- TASK DETAILS
Write out, word for word, the line that contains "Where should I click to: Edit" and each line after it down to the last line of the data below. Include nothing more.
· · · ·
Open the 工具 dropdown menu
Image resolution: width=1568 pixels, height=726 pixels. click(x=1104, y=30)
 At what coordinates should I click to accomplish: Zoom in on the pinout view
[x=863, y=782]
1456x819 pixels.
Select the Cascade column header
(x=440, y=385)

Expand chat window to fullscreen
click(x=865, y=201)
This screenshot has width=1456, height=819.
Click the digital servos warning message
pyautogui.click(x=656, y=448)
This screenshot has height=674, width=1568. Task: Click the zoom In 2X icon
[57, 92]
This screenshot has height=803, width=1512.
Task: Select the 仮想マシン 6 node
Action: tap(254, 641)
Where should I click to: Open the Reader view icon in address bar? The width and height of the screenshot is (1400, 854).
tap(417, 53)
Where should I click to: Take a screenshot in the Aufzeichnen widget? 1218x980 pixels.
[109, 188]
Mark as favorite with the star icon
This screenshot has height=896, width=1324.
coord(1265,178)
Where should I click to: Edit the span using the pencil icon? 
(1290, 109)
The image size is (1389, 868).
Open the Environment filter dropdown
· · · ·
- RESPONSE TO THIS TASK
Where should I click to: Edit the span using the pencil icon? 
(1290, 109)
The image size is (1389, 868).
Open the Environment filter dropdown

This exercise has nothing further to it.